Prompt ::
Pictures are to be omitted. Output only the lines from the one containing "Viewport: 896px width, 1339px height." through the end of the data, word for word.

──────────

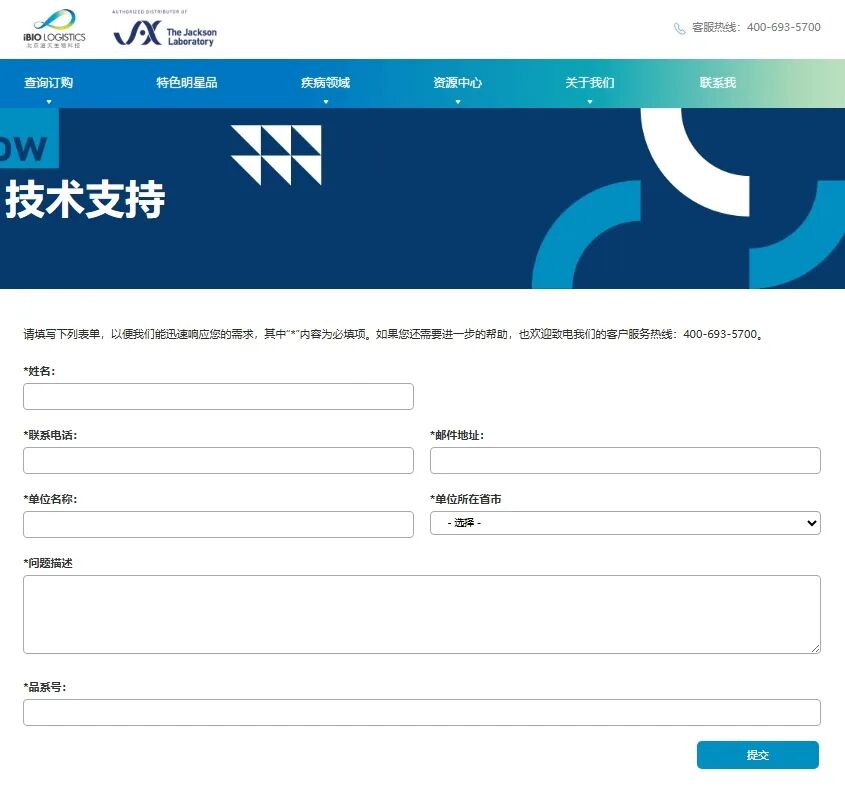Expand the arrow under 关于我们
Screen dimensions: 845x793
[x=590, y=101]
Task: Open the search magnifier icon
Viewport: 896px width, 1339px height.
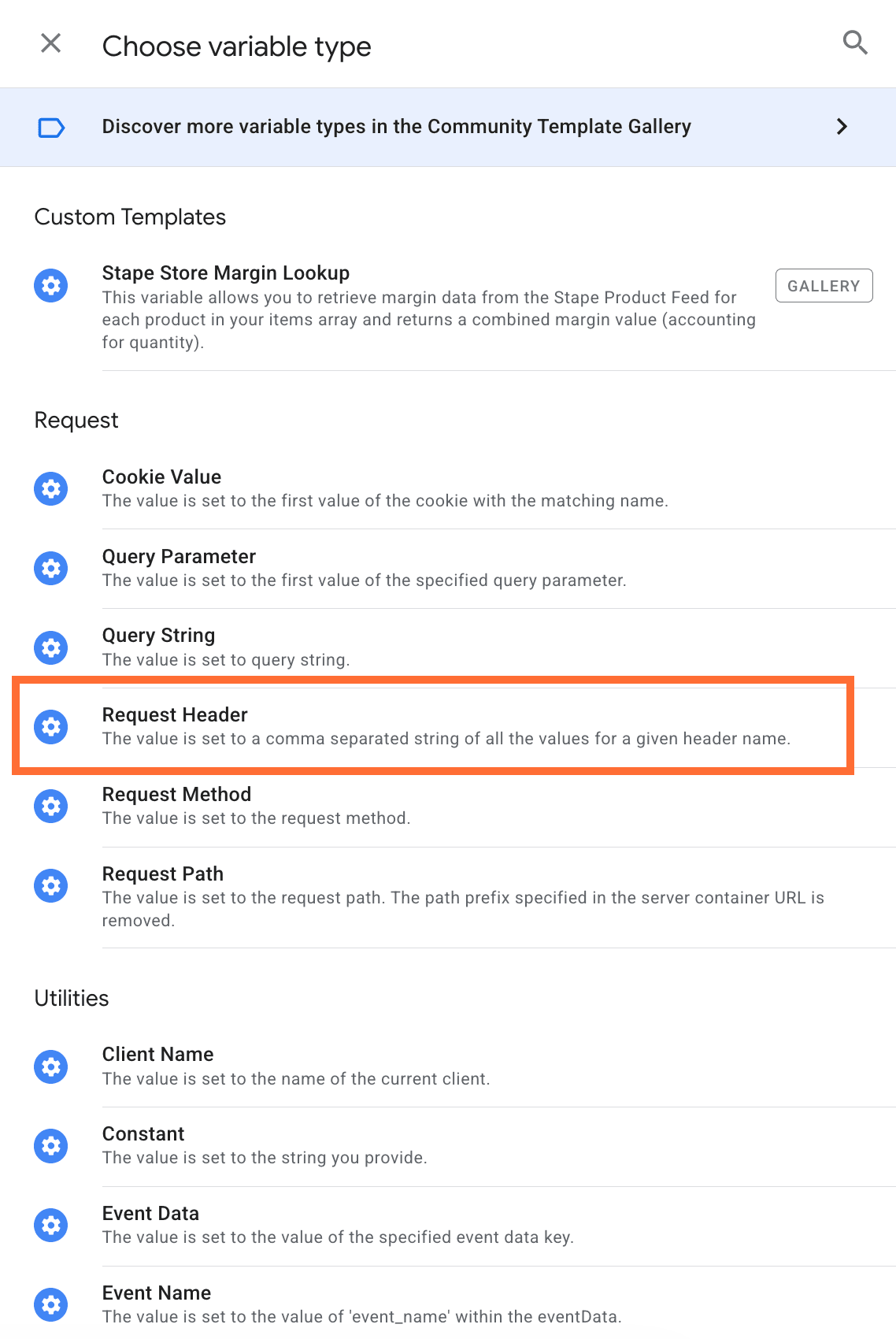Action: pos(855,43)
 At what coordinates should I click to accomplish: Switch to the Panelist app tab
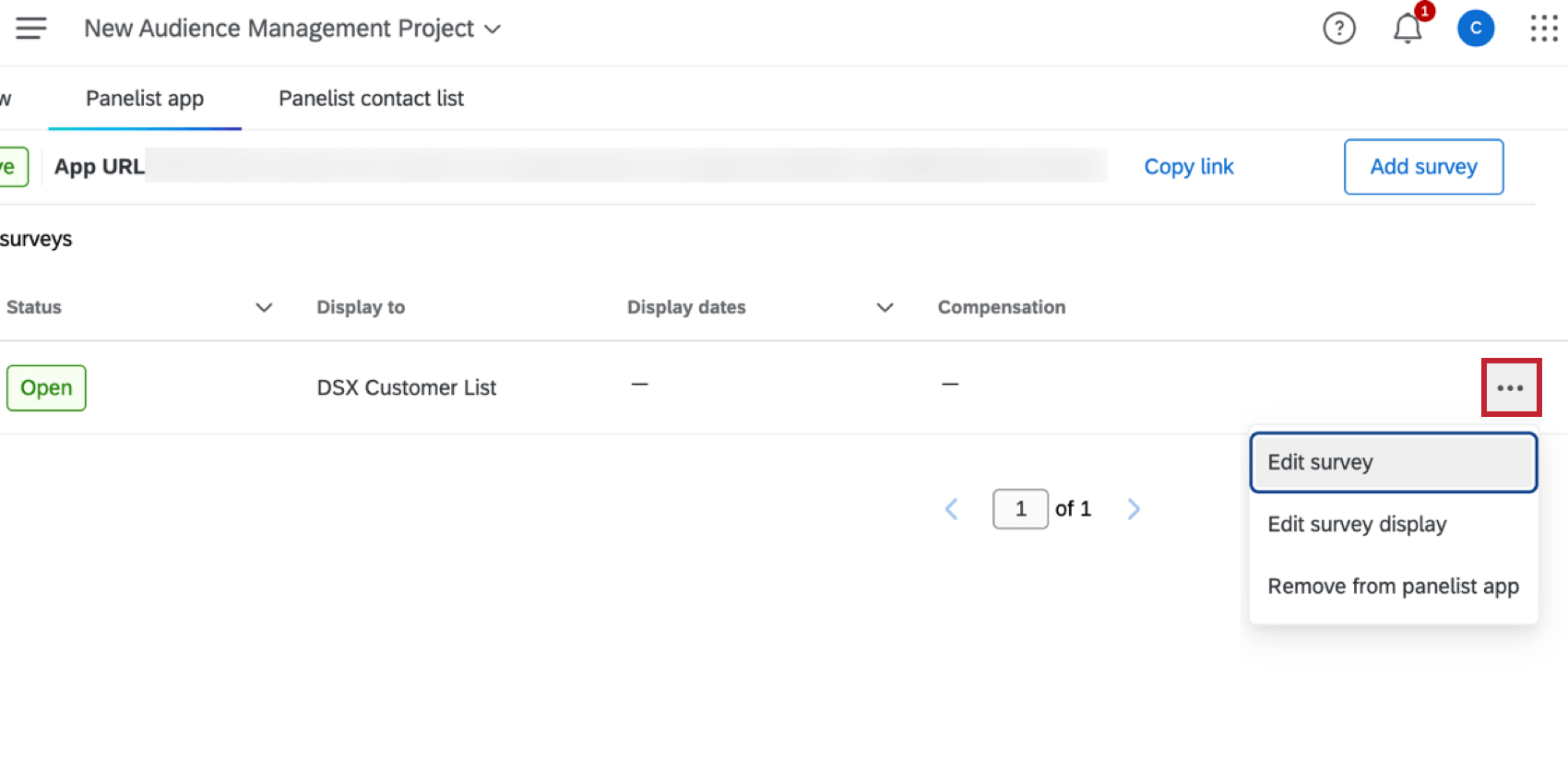pyautogui.click(x=145, y=99)
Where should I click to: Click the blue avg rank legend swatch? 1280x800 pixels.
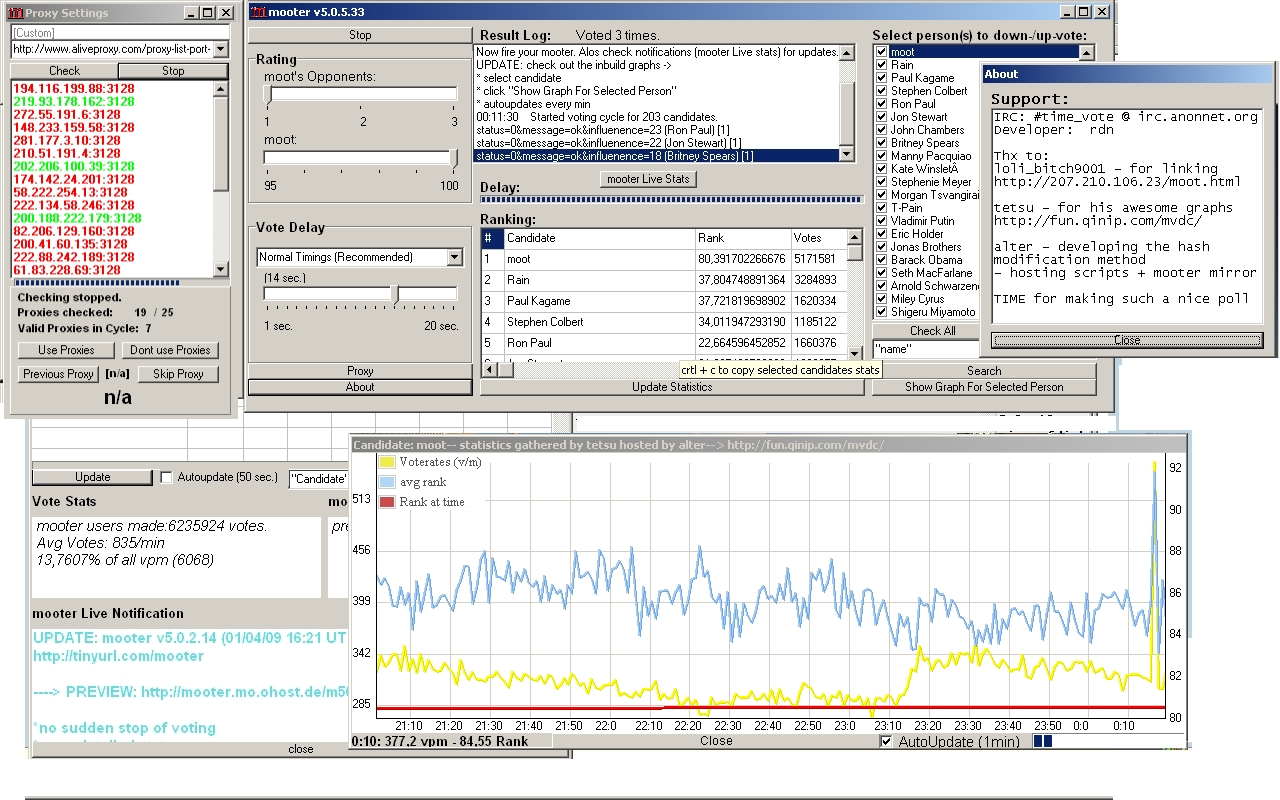(386, 482)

──────────

Task output ::
Viewport: 896px width, 1339px height.
Action: pos(855,43)
 At what coordinates should I click to accomplish: Switch to the Panelist app tab
pyautogui.click(x=145, y=99)
Where should I click to: Click the blue avg rank legend swatch? 1280x800 pixels.
(386, 482)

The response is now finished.